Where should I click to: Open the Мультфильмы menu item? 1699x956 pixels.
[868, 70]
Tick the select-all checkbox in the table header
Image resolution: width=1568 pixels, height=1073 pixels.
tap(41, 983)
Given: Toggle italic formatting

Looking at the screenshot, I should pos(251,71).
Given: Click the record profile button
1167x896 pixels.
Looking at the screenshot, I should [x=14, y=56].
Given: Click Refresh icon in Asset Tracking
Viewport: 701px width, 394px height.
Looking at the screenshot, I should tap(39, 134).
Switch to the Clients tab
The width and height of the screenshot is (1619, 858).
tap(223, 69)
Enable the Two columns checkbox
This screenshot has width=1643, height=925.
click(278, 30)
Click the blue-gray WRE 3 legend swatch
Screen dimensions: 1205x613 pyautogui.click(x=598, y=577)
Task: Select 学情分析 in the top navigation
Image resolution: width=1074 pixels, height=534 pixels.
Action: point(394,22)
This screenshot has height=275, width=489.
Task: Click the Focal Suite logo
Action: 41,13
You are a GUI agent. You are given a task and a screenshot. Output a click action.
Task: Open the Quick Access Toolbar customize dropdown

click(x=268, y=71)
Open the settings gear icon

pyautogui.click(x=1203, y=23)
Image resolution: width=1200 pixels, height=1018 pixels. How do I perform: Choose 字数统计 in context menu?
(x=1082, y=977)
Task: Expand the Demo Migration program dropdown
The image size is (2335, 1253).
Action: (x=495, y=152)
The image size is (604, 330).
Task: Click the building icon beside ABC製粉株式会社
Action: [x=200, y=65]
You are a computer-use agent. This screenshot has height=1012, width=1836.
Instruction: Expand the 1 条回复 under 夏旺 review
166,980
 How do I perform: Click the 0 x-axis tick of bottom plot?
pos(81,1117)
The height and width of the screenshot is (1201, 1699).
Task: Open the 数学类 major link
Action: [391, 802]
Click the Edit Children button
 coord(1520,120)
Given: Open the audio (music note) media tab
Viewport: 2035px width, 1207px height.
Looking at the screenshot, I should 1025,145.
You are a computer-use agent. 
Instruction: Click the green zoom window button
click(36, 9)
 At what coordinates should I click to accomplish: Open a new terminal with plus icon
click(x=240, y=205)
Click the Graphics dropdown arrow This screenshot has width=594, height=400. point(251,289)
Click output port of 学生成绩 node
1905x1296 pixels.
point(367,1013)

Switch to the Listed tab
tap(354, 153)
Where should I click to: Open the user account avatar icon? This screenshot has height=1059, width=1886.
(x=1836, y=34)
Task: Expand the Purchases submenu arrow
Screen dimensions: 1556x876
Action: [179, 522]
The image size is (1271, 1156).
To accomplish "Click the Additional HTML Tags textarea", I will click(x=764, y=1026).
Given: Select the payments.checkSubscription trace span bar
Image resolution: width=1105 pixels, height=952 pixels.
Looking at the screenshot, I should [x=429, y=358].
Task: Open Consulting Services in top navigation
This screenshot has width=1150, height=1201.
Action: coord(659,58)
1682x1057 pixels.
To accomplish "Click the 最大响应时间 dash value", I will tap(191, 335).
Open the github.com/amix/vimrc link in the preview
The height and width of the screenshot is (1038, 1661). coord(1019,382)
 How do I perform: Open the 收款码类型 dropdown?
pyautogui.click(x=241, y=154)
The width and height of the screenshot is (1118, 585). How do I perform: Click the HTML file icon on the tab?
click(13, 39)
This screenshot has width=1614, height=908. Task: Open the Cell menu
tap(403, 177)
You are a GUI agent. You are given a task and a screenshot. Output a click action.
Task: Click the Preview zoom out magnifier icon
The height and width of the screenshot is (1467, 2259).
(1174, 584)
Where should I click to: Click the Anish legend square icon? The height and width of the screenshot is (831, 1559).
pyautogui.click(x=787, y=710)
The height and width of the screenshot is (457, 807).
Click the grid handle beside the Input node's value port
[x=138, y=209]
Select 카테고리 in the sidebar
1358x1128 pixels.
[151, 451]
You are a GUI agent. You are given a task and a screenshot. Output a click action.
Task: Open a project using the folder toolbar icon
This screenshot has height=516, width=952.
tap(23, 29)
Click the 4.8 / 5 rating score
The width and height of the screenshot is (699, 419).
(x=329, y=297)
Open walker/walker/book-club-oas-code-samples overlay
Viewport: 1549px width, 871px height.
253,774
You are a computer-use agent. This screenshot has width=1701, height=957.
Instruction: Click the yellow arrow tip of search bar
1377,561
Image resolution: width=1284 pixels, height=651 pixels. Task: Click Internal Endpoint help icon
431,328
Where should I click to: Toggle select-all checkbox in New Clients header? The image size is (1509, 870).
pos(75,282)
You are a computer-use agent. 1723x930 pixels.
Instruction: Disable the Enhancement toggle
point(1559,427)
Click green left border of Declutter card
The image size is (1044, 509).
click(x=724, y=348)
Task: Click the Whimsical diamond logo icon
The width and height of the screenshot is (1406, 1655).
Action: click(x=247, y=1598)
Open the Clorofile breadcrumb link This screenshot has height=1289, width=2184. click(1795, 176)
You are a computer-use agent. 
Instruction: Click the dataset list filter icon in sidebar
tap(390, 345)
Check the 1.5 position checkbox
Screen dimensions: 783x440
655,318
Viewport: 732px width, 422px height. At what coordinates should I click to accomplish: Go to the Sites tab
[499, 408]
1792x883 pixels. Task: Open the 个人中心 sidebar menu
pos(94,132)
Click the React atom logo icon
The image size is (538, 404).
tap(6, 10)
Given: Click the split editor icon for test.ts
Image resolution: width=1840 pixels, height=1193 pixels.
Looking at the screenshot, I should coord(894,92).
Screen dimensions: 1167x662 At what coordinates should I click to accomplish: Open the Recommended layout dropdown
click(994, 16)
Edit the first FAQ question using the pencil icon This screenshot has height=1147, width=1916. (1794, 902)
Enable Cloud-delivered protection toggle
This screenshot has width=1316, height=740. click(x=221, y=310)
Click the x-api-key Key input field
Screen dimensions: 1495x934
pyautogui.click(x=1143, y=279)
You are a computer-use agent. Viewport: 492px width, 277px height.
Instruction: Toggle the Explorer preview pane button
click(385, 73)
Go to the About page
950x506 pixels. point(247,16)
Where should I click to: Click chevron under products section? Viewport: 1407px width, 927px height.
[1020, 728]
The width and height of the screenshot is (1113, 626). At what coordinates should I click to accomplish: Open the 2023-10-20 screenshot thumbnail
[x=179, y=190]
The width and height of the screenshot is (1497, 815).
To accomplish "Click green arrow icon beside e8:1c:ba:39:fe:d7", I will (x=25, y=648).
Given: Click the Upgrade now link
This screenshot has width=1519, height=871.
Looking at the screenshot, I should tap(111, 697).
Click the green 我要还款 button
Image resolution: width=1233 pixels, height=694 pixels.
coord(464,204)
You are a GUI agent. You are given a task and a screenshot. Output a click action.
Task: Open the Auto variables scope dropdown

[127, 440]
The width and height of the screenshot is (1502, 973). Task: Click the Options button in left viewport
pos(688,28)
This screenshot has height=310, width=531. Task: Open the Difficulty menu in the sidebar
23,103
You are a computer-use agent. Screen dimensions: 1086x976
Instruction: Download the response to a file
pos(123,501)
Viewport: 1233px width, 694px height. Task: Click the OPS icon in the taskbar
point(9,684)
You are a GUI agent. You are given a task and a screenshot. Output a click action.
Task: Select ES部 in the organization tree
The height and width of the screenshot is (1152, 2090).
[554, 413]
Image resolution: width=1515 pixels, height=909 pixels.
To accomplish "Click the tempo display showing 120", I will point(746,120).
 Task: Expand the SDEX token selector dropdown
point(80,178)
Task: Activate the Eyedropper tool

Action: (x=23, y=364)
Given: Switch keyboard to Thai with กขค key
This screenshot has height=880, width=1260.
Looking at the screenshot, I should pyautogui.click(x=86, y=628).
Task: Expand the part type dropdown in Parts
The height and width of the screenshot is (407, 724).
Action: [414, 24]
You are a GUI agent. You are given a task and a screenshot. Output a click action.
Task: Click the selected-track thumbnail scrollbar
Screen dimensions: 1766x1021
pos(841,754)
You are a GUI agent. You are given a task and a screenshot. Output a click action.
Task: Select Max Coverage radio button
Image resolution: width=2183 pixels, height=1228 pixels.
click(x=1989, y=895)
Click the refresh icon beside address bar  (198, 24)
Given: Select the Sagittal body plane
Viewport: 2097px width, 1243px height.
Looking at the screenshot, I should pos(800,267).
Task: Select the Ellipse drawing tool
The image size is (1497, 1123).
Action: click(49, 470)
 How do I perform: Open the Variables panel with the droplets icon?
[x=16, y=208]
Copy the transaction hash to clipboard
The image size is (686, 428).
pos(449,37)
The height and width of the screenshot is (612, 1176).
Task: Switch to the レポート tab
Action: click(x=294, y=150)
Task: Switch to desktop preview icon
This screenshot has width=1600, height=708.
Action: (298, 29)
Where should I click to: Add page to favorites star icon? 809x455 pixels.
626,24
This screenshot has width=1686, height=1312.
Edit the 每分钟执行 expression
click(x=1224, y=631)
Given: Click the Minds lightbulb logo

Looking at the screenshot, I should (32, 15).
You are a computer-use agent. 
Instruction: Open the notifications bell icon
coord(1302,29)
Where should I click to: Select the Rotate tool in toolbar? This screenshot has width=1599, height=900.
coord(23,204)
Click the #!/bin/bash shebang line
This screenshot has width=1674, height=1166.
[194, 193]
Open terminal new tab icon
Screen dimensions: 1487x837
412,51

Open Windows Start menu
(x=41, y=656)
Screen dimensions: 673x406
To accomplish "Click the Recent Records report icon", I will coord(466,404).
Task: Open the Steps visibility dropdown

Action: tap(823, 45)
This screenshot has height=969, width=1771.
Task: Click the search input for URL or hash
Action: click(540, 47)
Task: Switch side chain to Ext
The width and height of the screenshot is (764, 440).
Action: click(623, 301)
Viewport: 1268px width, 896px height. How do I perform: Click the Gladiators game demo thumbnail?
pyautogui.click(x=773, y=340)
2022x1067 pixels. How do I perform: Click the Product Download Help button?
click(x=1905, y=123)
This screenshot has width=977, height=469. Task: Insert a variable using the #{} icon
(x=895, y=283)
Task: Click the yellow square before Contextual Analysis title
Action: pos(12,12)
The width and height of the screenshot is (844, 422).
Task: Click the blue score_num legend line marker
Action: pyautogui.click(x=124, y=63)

────────────────────

Problem details: Output the lines above exactly, but only those between the line holding "Select 카테고리 in the sidebar" and the line holding "You are a computer-use agent. 1723x930", inclusive.

Answer to the exercise:
Select 카테고리 in the sidebar
1358x1128 pixels.
[151, 451]
You are a GUI agent. You are given a task and a screenshot. Output a click action.
Task: Open a project using the folder toolbar icon
This screenshot has height=516, width=952.
tap(23, 29)
Click the 4.8 / 5 rating score
The width and height of the screenshot is (699, 419).
(x=329, y=297)
Open walker/walker/book-club-oas-code-samples overlay
Viewport: 1549px width, 871px height.
253,774
You are a computer-use agent. This screenshot has width=1701, height=957.
Instruction: Click the yellow arrow tip of search bar
1377,561
Image resolution: width=1284 pixels, height=651 pixels. Task: Click Internal Endpoint help icon
431,328
Where should I click to: Toggle select-all checkbox in New Clients header? The image size is (1509, 870).
pos(75,282)
You are a computer-use agent. 1723x930 pixels.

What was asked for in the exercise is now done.